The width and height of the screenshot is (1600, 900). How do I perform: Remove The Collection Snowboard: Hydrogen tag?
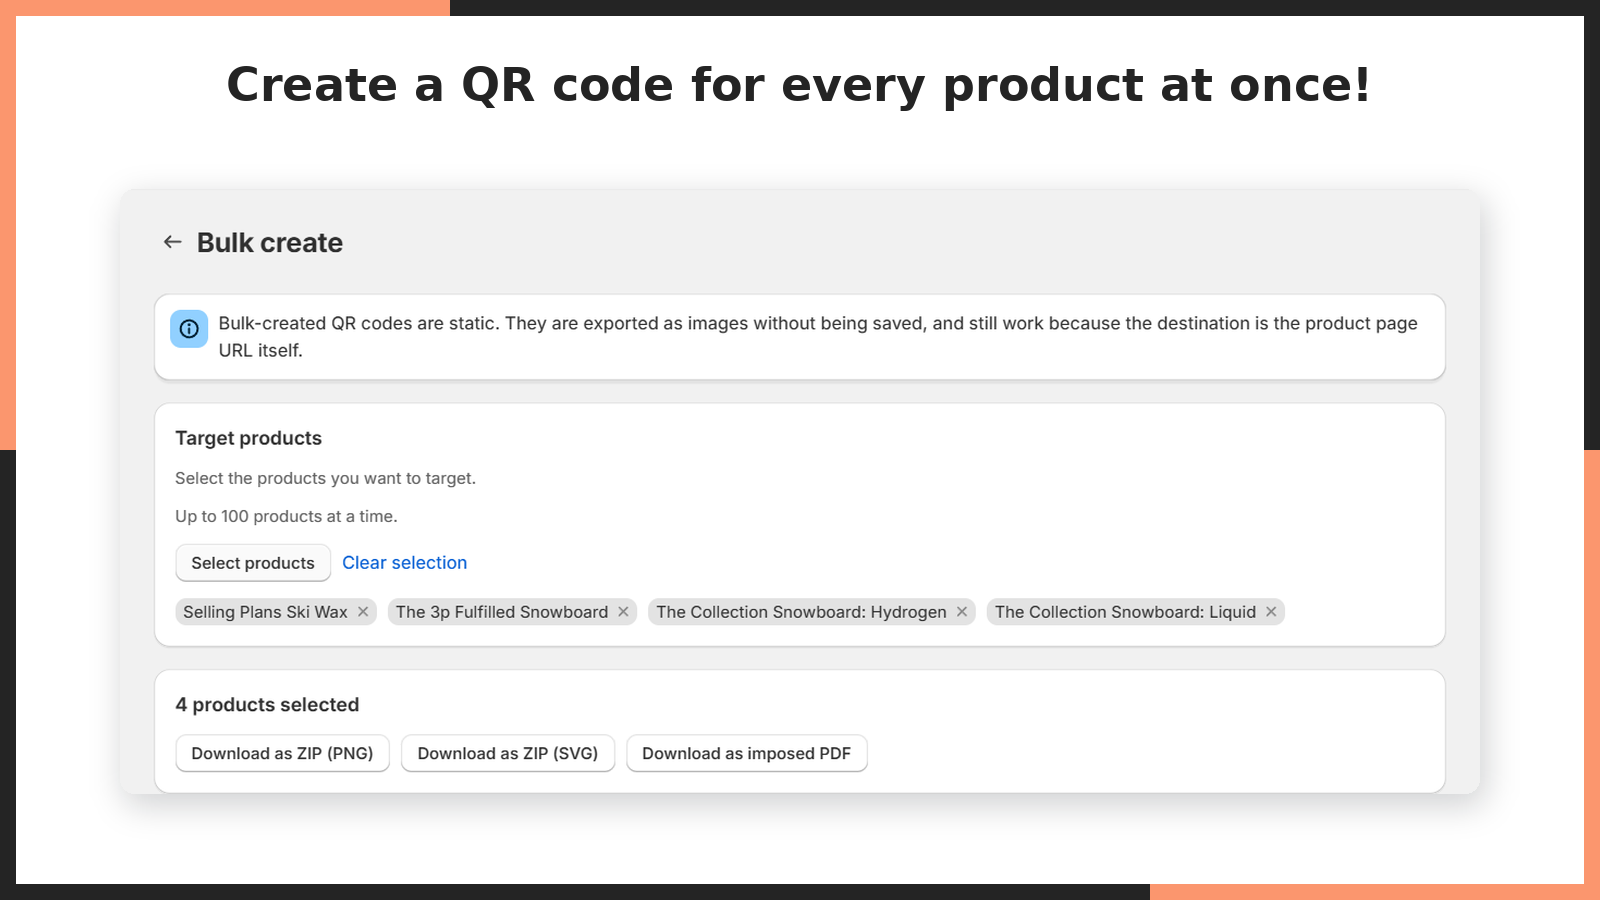click(962, 612)
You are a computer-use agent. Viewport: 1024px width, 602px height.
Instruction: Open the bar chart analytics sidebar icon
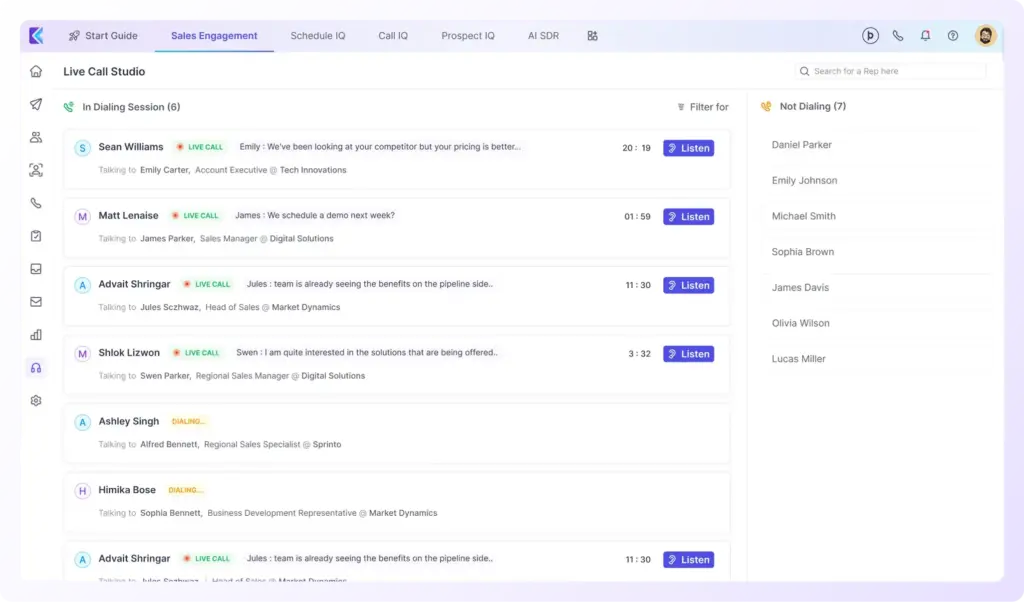click(36, 335)
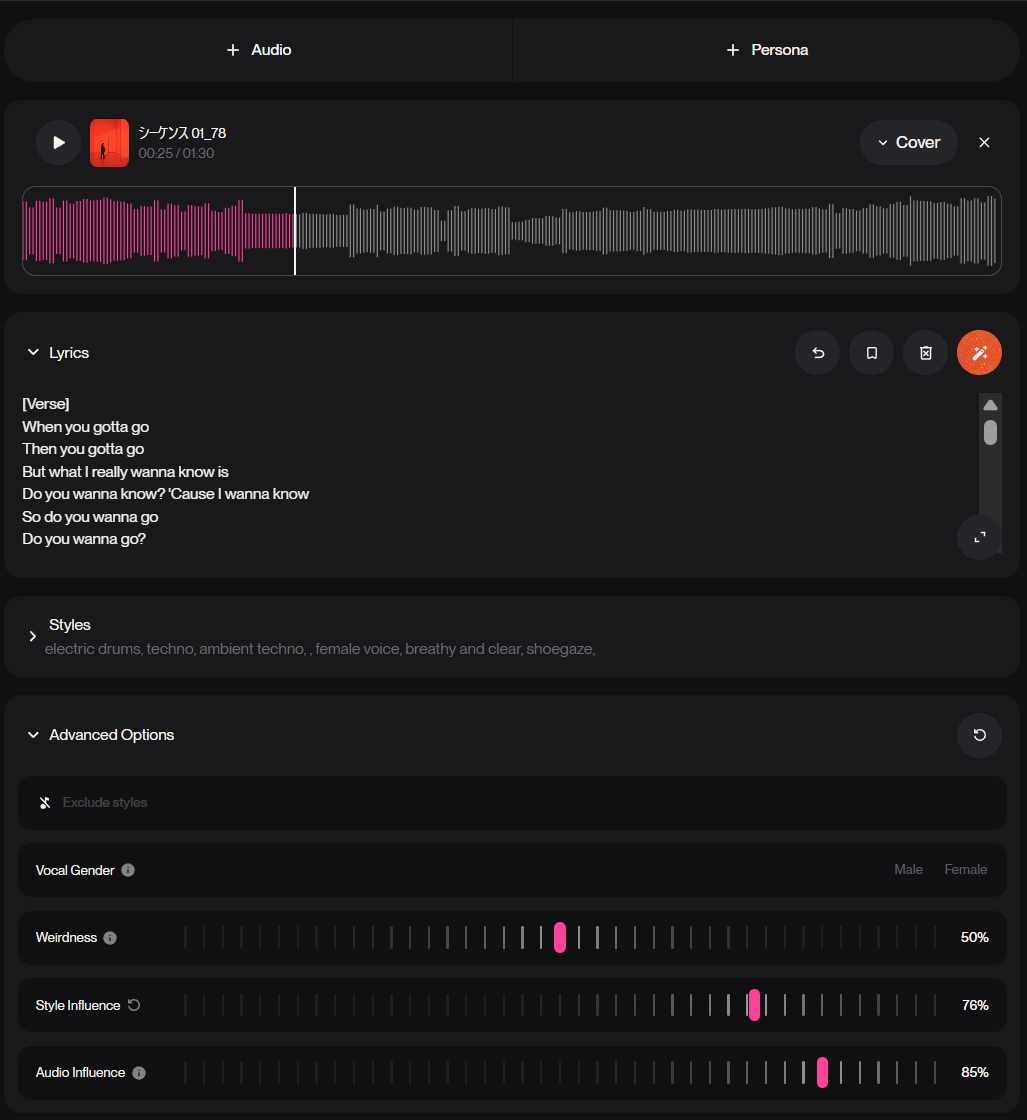1027x1120 pixels.
Task: Play the uploaded audio track
Action: [58, 142]
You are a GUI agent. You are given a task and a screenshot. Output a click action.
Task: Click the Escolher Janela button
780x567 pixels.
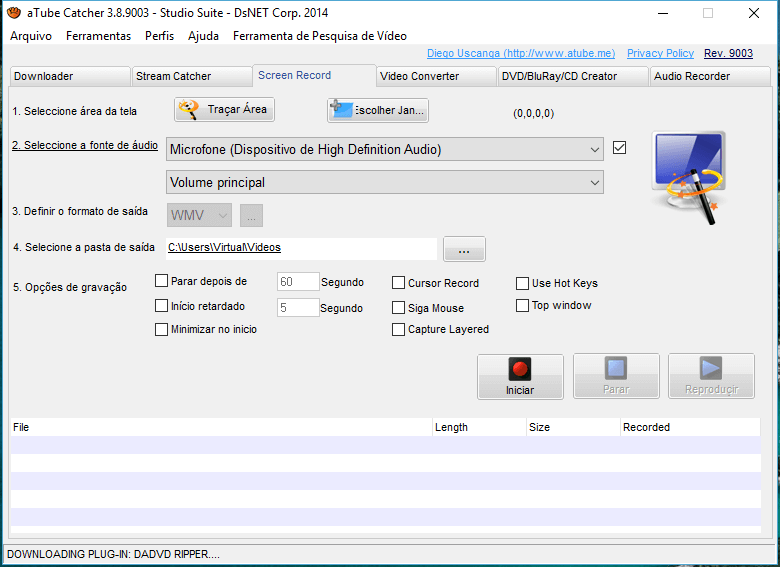tap(378, 110)
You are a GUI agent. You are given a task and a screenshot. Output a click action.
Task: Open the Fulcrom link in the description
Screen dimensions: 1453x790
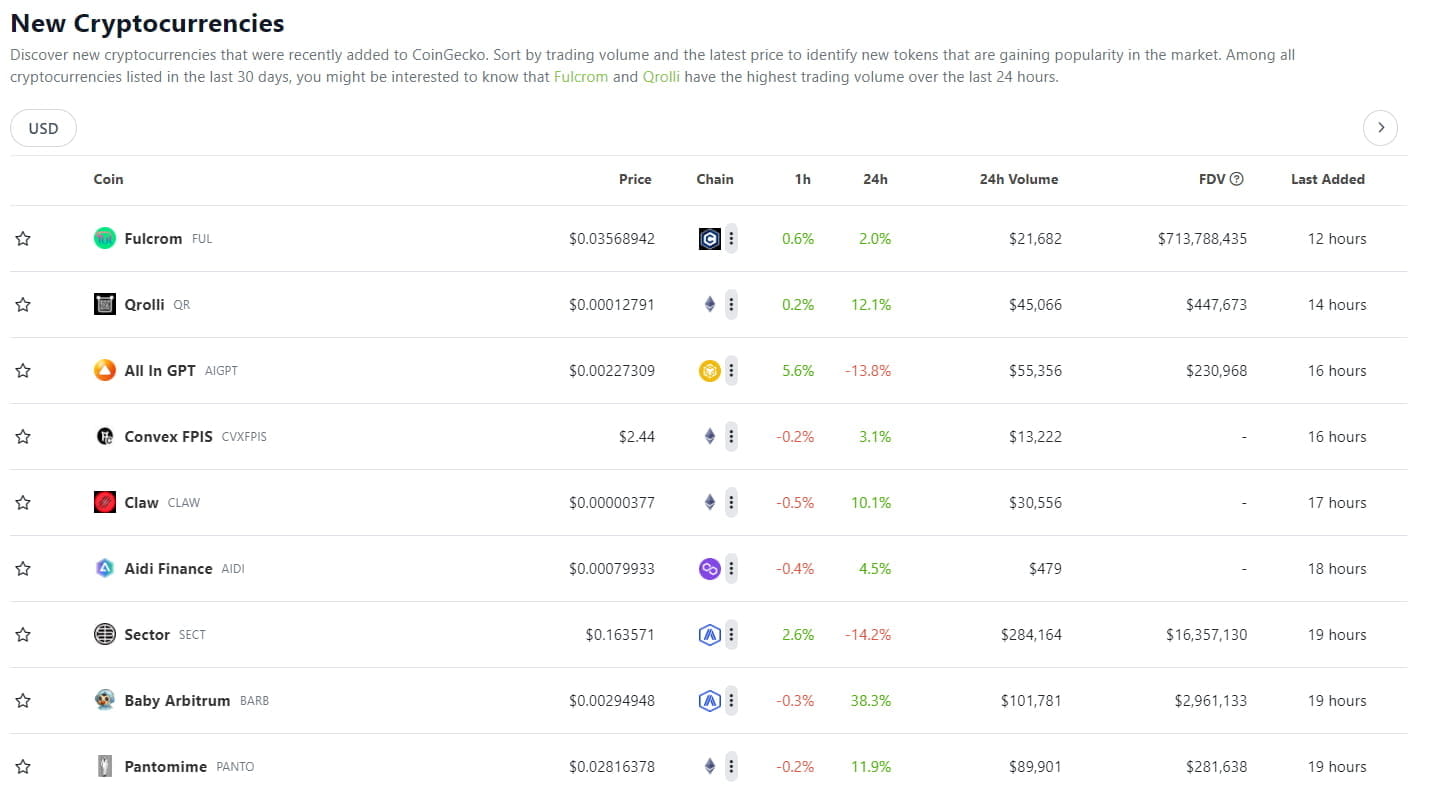[x=580, y=76]
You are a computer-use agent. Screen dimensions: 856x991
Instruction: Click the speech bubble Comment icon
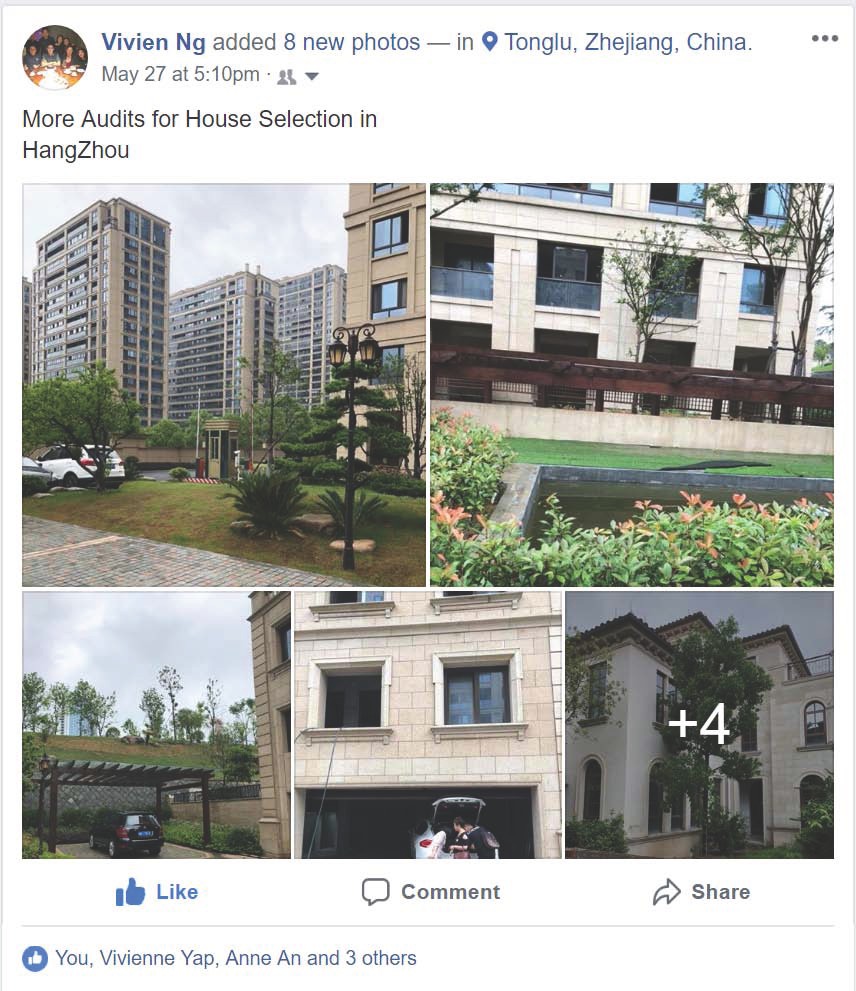point(376,892)
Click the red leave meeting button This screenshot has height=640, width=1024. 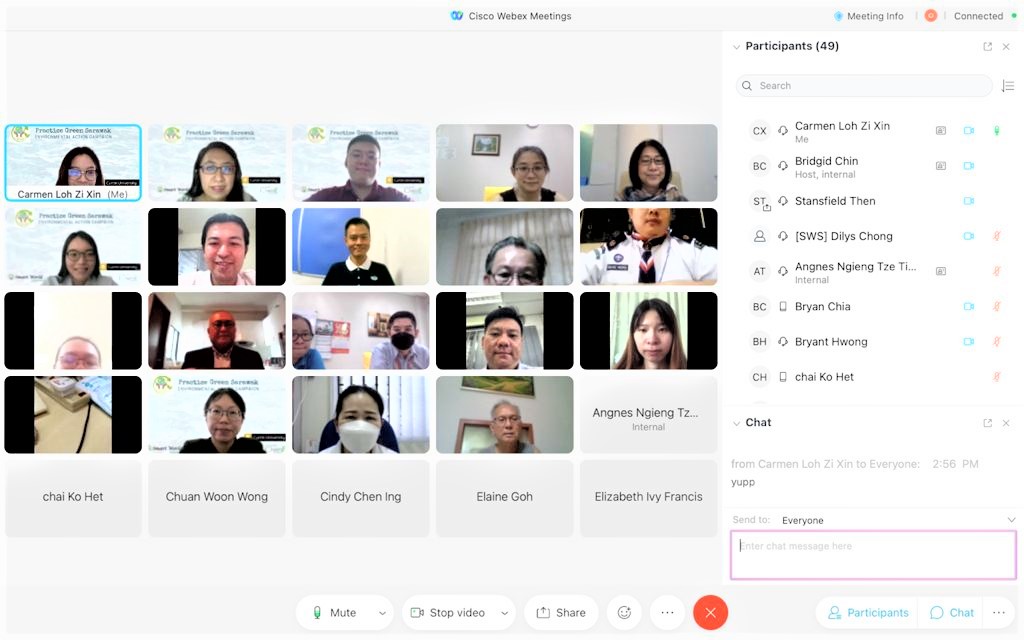(x=710, y=613)
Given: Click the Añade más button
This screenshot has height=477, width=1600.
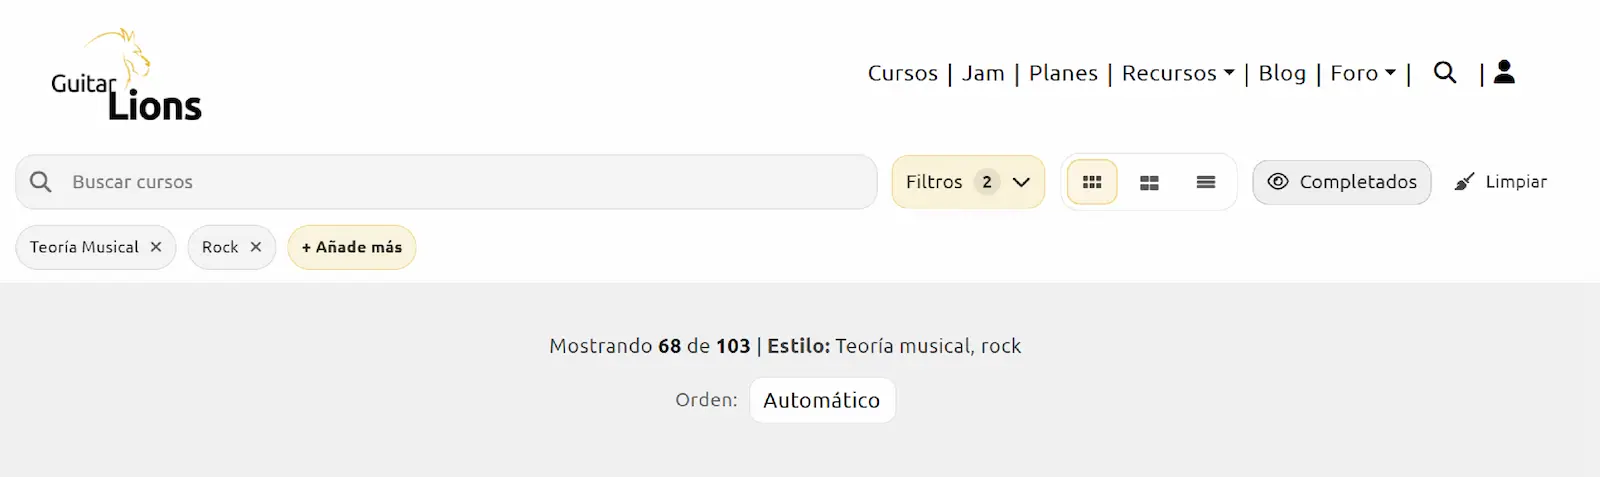Looking at the screenshot, I should point(351,247).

■ **About this exercise**
Determine how many lines of this listing have the word "agent" in them, and reply with that number alone.

■ **Completed task**
4